健康保険:PPOとPOSの比較
健康保険のプランは略語が多く、消費者にとっては理解が難しいことがあります。代表的な2つのプラン、PPO(Preferred Provider Organization)とPOS(Point‑of‑Service)について、仕組み・メリット・デメリットを整理し、選び方のポイントを解説します。
PPOとは
PPOは「Preferred Provider Organization」の略で、医療機関と保険会社が特別な契約を結び、契約医療機関が割引料金でサービスを提供します。加入者は診療費を支払った後、プランに定められた自己負担額(コペイや免責額)を差し引いた金額が保険から払い戻されます。医師が保険会社に直接請求する仕組みを採用している場合もあります。
PPOのメリット
- ネットワーク内外の医師を自由に選択できる。
- ネットワーク内の医師を利用すれば、自己負担額が大幅に抑えられる。
- 年間の自己負担上限(免責額・コペイ上限)が設定されていることが多く、予算管理がしやすい。
- 専門医受診時に紹介状が不要なプランが一般的。
PPOのデメリット
- ネットワーク外の医師を利用すると、自己負担額が大きくなる。
- ネットワークが小規模だと、受診できる専門医が限られ、選択肢が狭まる。
- 加入者自身が診療費の請求手続きを行う必要があり、手間がかかる。
POS(ポイント・オブ・サービス)とは
POSは「Point‑of‑Service」の略で、PPOとHMOのハイブリッド型です。通常、免責額はなく、ネットワーク内の医療機関を利用すれば低額のコペイで済みます。加入者はプライマリケア医(主治医)を指定し、専門医への紹介はこの主治医が行います。

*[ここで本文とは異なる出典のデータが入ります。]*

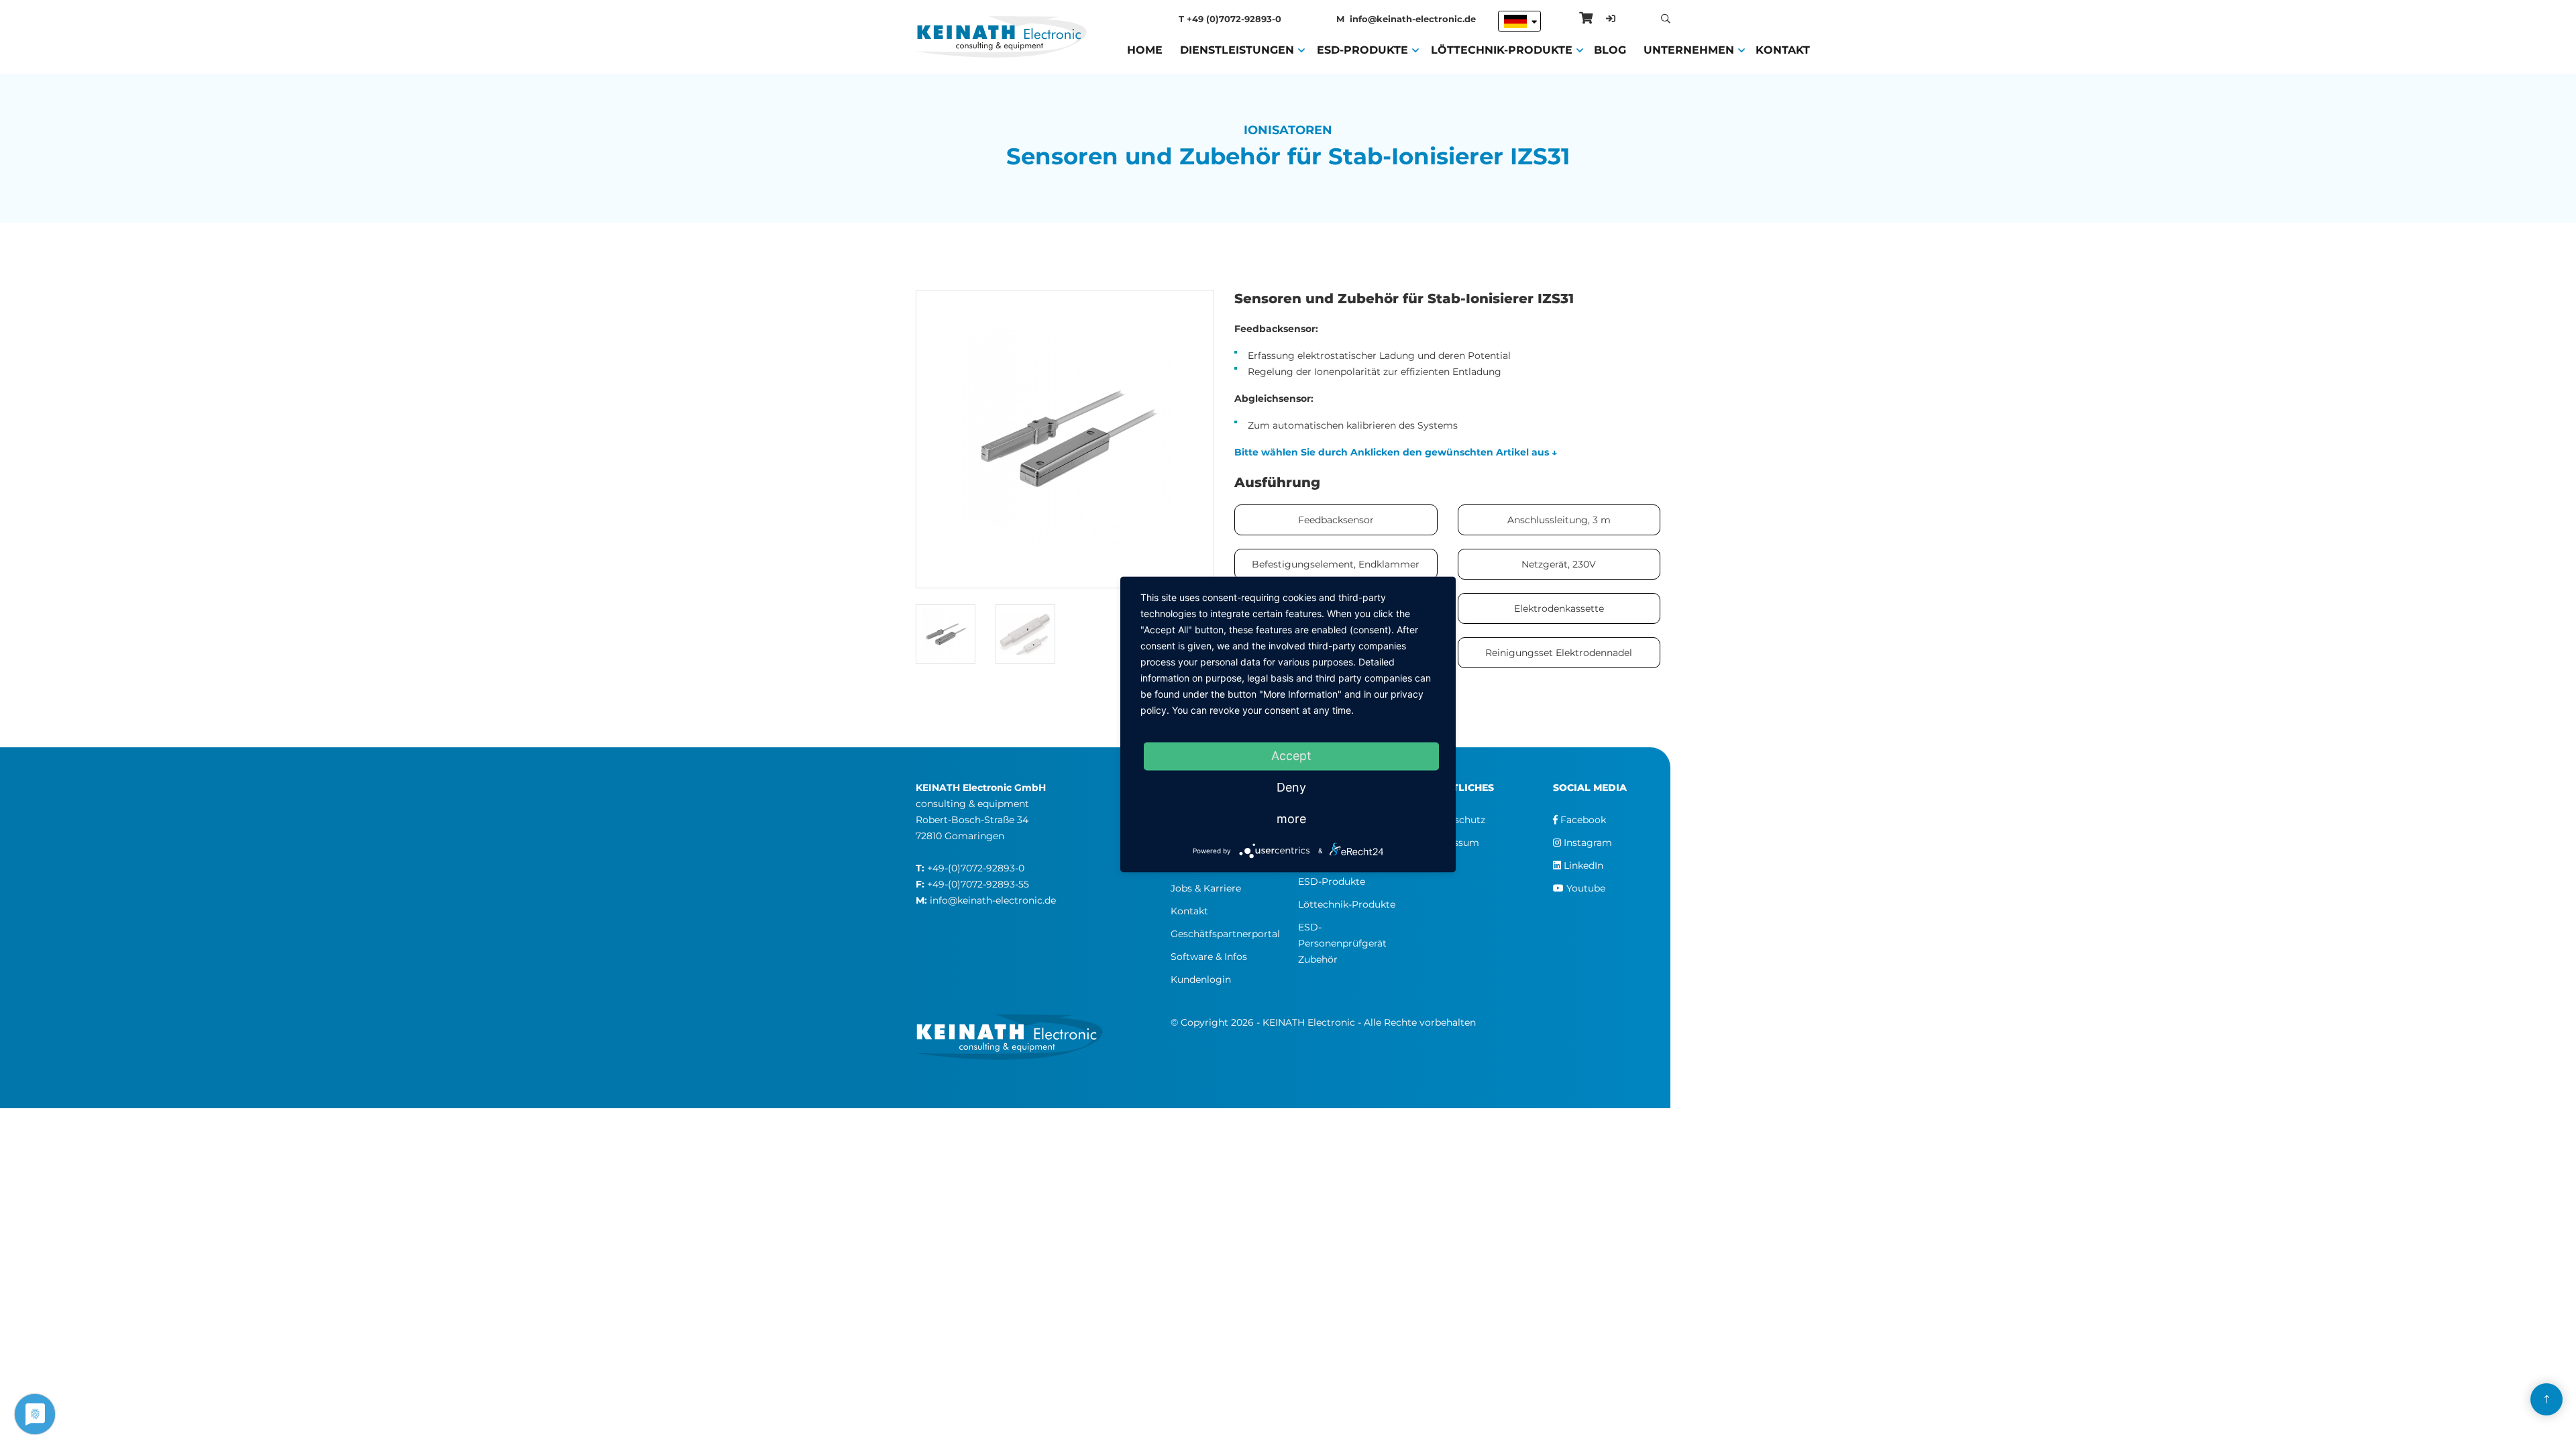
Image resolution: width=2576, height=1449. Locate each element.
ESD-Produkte (1362, 50)
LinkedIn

ネットワーク外の医師を利用することも可能ですが、その場合は免責額と高額なコペイが適用されます。
POSのメリット
- ネットワーク内の医師を利用すれば、自己負担が非常に低く抑えられる。
- ネットワーク外でも受診は可能だが、費用は高くなる点は明確に提示される。
- 年間の自己負担上限が設定されていることが多く、予算管理がしやすい。
- ネットワーク外の専門医でも、紹介状が不要なプランがある。
POSのデメリット
- ネットワーク外の診療費は高額(治療費の30〜40%程度)になる。
- ネットワークが小規模だと、受診できる医師が限られる。
- ネットワーク内の専門医を受診する際は、主治医からの紹介が必要で、紹介が得られないと不便になることがある。
以上を踏まえて、医療機関の選択肢や費用負担のバランスを重視する場合はPPO、主治医を中心に低コストで管理したい場合はPOSが適しています。自分の医療ニーズと予算に合わせて最適なプランを選びましょう。